Having a child is a life changing experience and for many women it is a body changing experience as well.
There are many things that may be common, but aren’t normal and are not necessarily something that we have to live with.
Some of these things can be addressed with exercise and a gentle post-natal recovery program, and others may need further assistance from your pelvic health physio and or doctor.
Ideally, we'd love to see all of our new mothers see a Pelvic Health Physiotherapist.
What Is Your Pelvic Floor
Your pelvic floor is the group of muscles that forms the “floor” of what is commonly known as the core.
They are the muscles we use to stop wee, poo, and farts.
During pregnancy and childbirth they are stretched and placed under a lot of pressure, which sometimes results in a weakening of your pelvic floor.
Symptoms of a weakened pelvic floor may include:
- Accidentally leaking urine when you laugh, cough, sneeze, exercise
- Feeling the urge to go to the toilet and not quite making it
- Constantly feeling the urge to go to the toilet
- Finding it difficult to completely empty your bladder or bowels
- Accidentally pooing or farting
- A loss of sexual sensation
- Pelvic pain and or sexual pain
While these symptoms are incredibly common, none of them are normal, and many of them can be addressed with exercise and physiotherapy.
Your post natal specialised trainer may refer you to a pelvic health physiotherapist for advice and treatment.
Returning to Exercise
Even if you were active during your pregnancy, it’s important to return to exercise with care.
- Exercise has many benefits for the post-natal mum including:
- Improvement of mood and sleep
- Addressing common aches and pains caused by postural changes
- Faster strengthening and recovery post partum
We will work with you to assess your abdominal muscles, and assess the extent of any Diastasis Recti (separation of your 6 pack muscles)
Your trainer will recommend a post-natal program that gently begins strengthening and re-activating the muscles most stressed in your body during pregnancy and birth.

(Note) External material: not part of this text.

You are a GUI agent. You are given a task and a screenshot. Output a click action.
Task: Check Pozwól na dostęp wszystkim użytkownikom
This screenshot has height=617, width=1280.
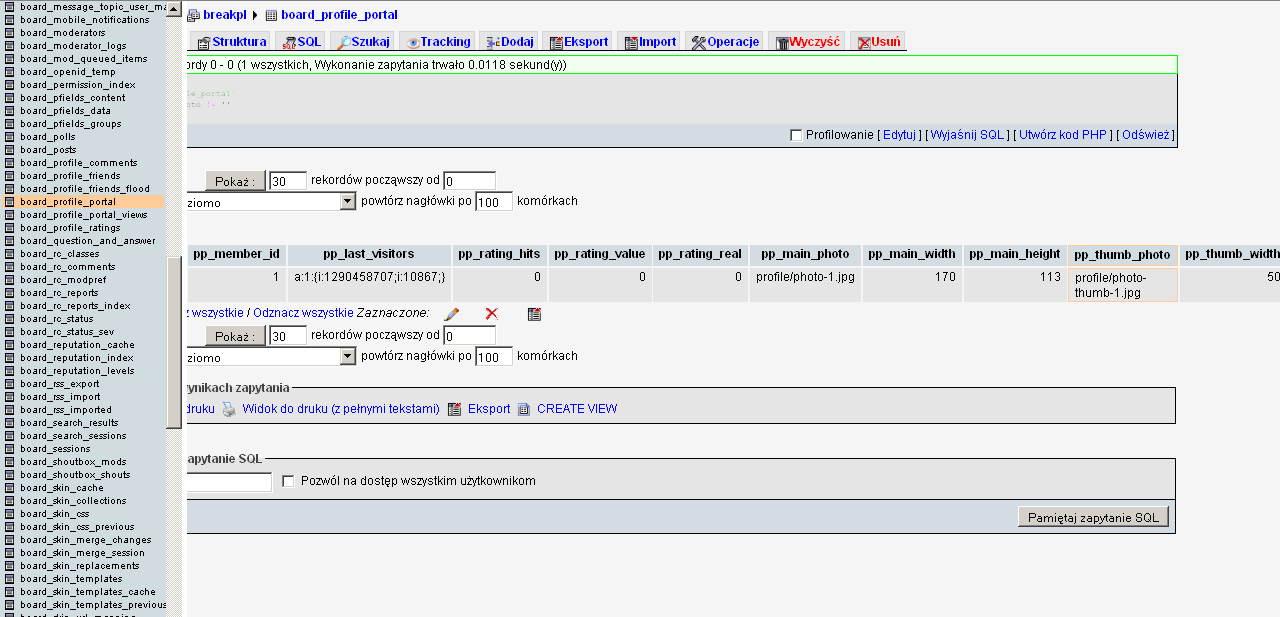(288, 481)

You may not feel that you are “doing” much for the first few sessions – but it is essential to properly strengthen your core and pelvic floor as you return to exercise.
As your muscles strengthen, you can continue to progress your program to an intensity that suits you.
We cannot stress enough that there is no rush to “snap back” in-fact, quite the opposite may be true. You spent 9 months creating an entirely new human being, and you are encouraged to gently return to strengthening, healing, and moving your body.
That being said, there is a lot of fear with regards to post natal exercise and we want to assure you that you are not broken, there are ways back to the sports and activities you love, and any breaks you take from certain movements are hopefully "just for now" not forever.
Returning to Exercise Safely
Your post natal specialised trainer will recommend exercises that are safe for your pelvic floor and your recovering body.
We encourage you to be active and to move, and enjoy your post-natal recovery. Motion is lotion, and your workout regime can improve both your mental and physical health.
Many of the exercises can be performed with your baby and may give you quality, connection time while you work out together.
We will also provide you with a list of exercises to that may not be appropriate for you just now including:
- Situps, Curls and Crunches
- Double leg lifts,
- Planks and other exercises that may cause your abdominal muscles to separate.
Just because they're not appropriate just now, doesn't mean that can't be incorporated back into your programs, as we'd love to see you moving your body in ALL the ways!